Он был так возбужден, что не сразу отреагировал на зуммер вызова: ожил дистанционный терминал. Удобная штука, терминал позволял пилотам пользоваться мощным бортовым оборудованием связи «Счастливого», находясь в нескольких километрах от планетолета.
– Да! Да! Слушаю! – закричал Нарзоев в трубку с раздражением человека, которого непрошеный звонок оторвал от важного разговора с интересным, обаятельным собеседником (чего и в помине не было). Пилот, похоже, не сразу сообразил, что появилась та самая долгожданная связь, отсутствие которой вызвало столько малоосмысленной болтовни.
– Не понимаю! Говорите по-русски!.. Ч-черт… Как будет по-испански «говорите по-русски»? – Это Башкирцеву.
– Что-то там эн руссо… халар… хавлар… Хаблар эн руссо, да.
– Но рекогнисьо! Хаблар эн руссо!
– Что вы фантазируете?! – воскликнул Башкирцев. – Какое еще «рекогнисьо»?! «Понимать» – это «компренде»! Дайте мне!
– Идите на хер и там погибните!

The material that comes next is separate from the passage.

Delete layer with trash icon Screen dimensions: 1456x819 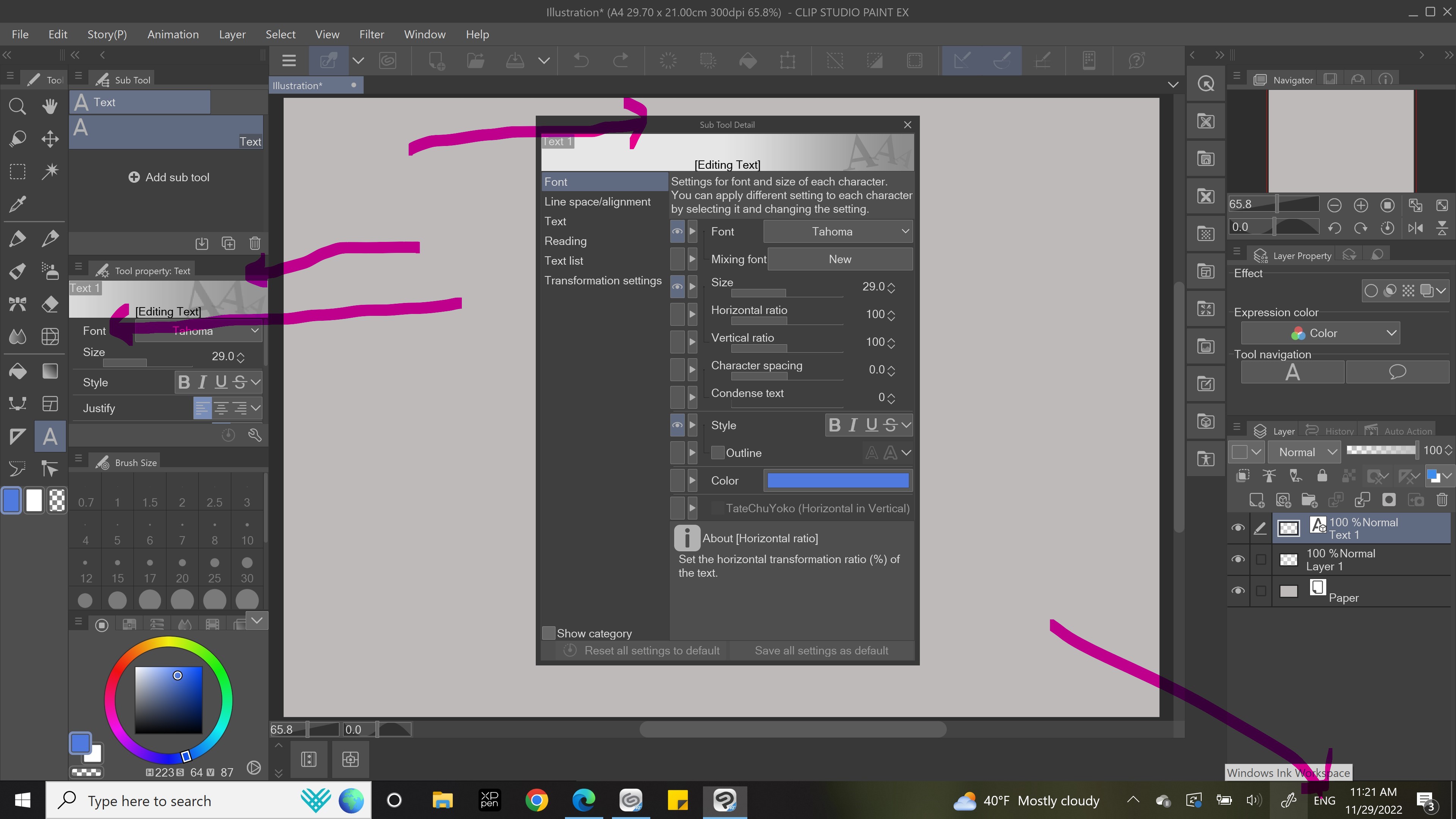pyautogui.click(x=1442, y=500)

Я из-за вас координат не расслышал! – заорал на него Нарзоев.
И, отойдя на несколько метров в сторону, вдруг заговорил совершенно новым, деловым тоном:
– Да. «Счастливый», служебный планетолет РАН… Да, «Блэк Вельвет». Записываю… Аш тысяча, подтверждаю… Не понял, повторите… Наклонение восемь, подтверждаю… Фи сорок четыре ноль пять… Имеются… Деревня, то есть лагерь археологов… И база Альта-Кемадо… Кажется, уничтожена полностью…

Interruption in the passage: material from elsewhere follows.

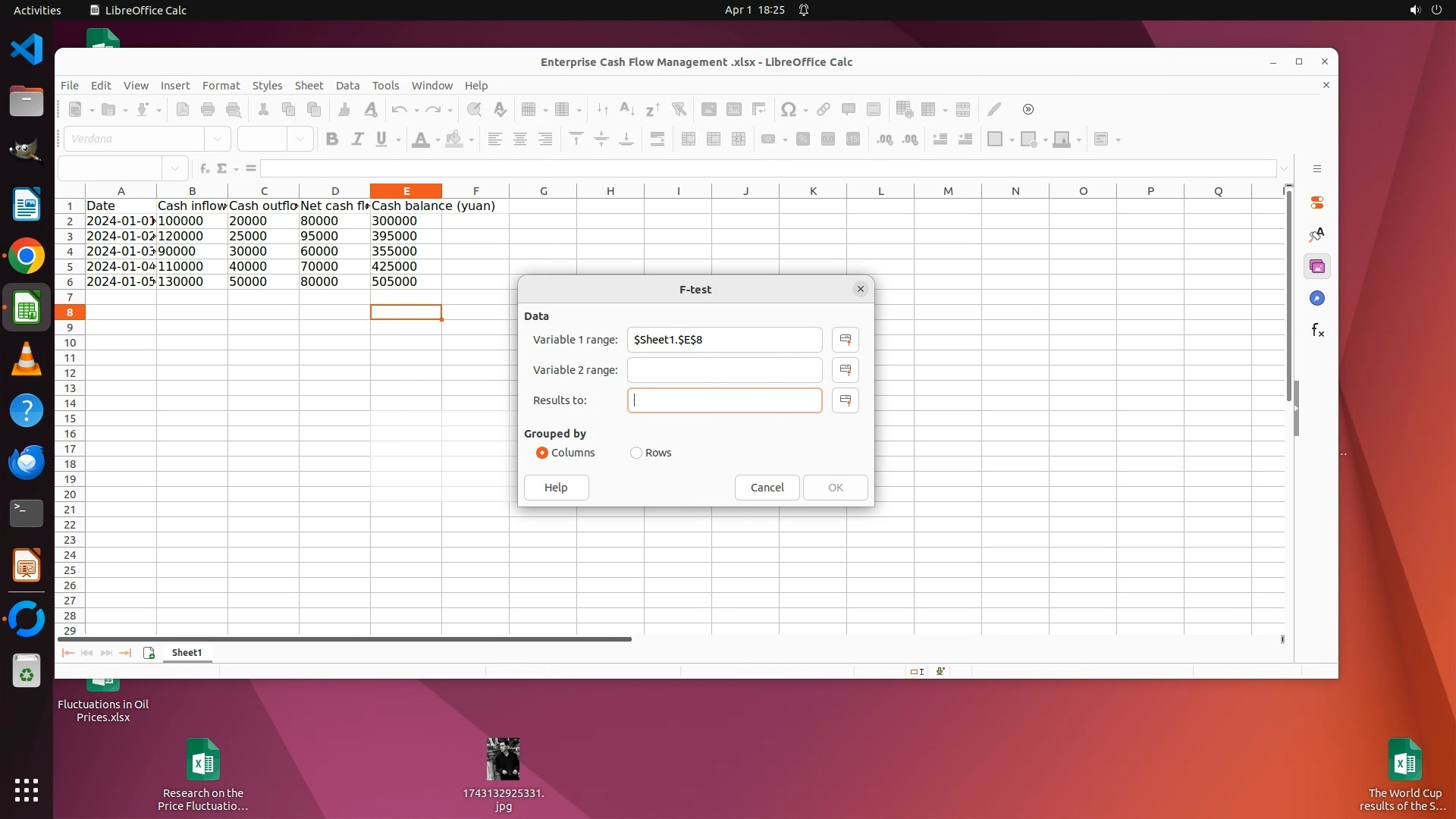
Task: Click the Help button in F-test dialog
Action: click(556, 488)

При этом, задрав голову, Нарзоев шарил глазами по небу, будто бы именно там находился его собеседник. Вообще-то так и было, но бледный от возмущения Башкирцев (которого не посылали по старинному русскому адресу уже лет сорок) решил, что пилот окончательно свихнулся. Его даже посетило подозрение, не является ли беседа Нарзоева чистой симуляцией, не говорит ли пилот в мертвую трубку.
Но тут Нарзоев посмотрел в сторону моря… и профессор, проследив его взгляд, был вынужден признать, что у него разыгралась мнительность!